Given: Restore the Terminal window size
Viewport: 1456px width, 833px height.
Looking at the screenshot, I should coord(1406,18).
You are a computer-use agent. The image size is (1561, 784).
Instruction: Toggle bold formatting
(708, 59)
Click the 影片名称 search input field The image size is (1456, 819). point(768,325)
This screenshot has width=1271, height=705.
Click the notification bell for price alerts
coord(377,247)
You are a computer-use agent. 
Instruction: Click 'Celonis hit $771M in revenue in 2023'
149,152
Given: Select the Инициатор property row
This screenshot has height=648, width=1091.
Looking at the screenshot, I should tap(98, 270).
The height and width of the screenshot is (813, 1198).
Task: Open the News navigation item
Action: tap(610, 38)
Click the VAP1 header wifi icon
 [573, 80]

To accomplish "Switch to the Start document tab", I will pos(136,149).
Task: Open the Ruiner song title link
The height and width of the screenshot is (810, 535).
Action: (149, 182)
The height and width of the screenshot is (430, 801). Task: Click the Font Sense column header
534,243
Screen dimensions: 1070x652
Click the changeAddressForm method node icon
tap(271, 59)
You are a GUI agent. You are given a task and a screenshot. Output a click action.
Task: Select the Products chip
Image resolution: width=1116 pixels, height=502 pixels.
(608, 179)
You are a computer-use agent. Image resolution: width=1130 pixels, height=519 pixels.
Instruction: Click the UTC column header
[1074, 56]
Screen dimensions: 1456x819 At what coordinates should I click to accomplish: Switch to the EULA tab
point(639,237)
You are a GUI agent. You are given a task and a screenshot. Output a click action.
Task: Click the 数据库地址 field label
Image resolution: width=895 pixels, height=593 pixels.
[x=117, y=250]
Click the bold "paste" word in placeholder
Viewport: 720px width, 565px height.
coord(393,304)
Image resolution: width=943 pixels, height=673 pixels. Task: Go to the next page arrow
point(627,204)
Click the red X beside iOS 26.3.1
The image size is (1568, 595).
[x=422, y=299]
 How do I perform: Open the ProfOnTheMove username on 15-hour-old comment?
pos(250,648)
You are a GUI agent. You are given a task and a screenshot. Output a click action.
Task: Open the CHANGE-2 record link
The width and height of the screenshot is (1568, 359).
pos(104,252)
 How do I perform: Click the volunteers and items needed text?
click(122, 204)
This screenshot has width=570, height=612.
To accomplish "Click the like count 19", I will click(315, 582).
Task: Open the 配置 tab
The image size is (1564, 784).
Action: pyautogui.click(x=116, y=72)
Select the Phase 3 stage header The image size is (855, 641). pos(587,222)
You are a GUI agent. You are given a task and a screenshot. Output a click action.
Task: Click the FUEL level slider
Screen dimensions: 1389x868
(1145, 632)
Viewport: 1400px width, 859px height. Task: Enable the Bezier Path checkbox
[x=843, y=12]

★ ★ ★

* **What the exercise asks**: Copy out every one of these records exactly as they stand above.

* **The response**:
Given: Restore the Terminal window size
Viewport: 1456px width, 833px height.
Looking at the screenshot, I should coord(1406,18).
You are a computer-use agent. The image size is (1561, 784).
Instruction: Toggle bold formatting
(708, 59)
Click the 影片名称 search input field The image size is (1456, 819). point(768,325)
This screenshot has width=1271, height=705.
Click the notification bell for price alerts
coord(377,247)
You are a computer-use agent. 
Instruction: Click 'Celonis hit $771M in revenue in 2023'
149,152
Given: Select the Инициатор property row
This screenshot has height=648, width=1091.
Looking at the screenshot, I should tap(98, 270).
The height and width of the screenshot is (813, 1198).
Task: Open the News navigation item
Action: tap(610, 38)
Click the VAP1 header wifi icon
 [573, 80]

To accomplish "Switch to the Start document tab", I will pos(136,149).
Task: Open the Ruiner song title link
The height and width of the screenshot is (810, 535).
Action: (149, 182)
The height and width of the screenshot is (430, 801). Task: Click the Font Sense column header
534,243
Screen dimensions: 1070x652
Click the changeAddressForm method node icon
tap(271, 59)
You are a GUI agent. You are given a task and a screenshot. Output a click action.
Task: Select the Products chip
Image resolution: width=1116 pixels, height=502 pixels.
(608, 179)
You are a computer-use agent. Image resolution: width=1130 pixels, height=519 pixels.
Instruction: Click the UTC column header
[1074, 56]
Screen dimensions: 1456x819 At what coordinates should I click to accomplish: Switch to the EULA tab
point(639,237)
You are a GUI agent. You are given a task and a screenshot. Output a click action.
Task: Click the 数据库地址 field label
Image resolution: width=895 pixels, height=593 pixels.
[x=117, y=250]
Click the bold "paste" word in placeholder
Viewport: 720px width, 565px height.
coord(393,304)
Image resolution: width=943 pixels, height=673 pixels. Task: Go to the next page arrow
point(627,204)
Click the red X beside iOS 26.3.1
The image size is (1568, 595).
[x=422, y=299]
 How do I perform: Open the ProfOnTheMove username on 15-hour-old comment?
pos(250,648)
You are a GUI agent. You are given a task and a screenshot. Output a click action.
Task: Open the CHANGE-2 record link
The width and height of the screenshot is (1568, 359).
pos(104,252)
 How do I perform: Click the volunteers and items needed text?
click(122, 204)
This screenshot has width=570, height=612.
To accomplish "Click the like count 19", I will click(315, 582).
Task: Open the 配置 tab
The image size is (1564, 784).
Action: pyautogui.click(x=116, y=72)
Select the Phase 3 stage header The image size is (855, 641). pos(587,222)
You are a GUI agent. You are given a task and a screenshot. Output a click action.
Task: Click the FUEL level slider
Screen dimensions: 1389x868
(1145, 632)
Viewport: 1400px width, 859px height. Task: Enable the Bezier Path checkbox
[x=843, y=12]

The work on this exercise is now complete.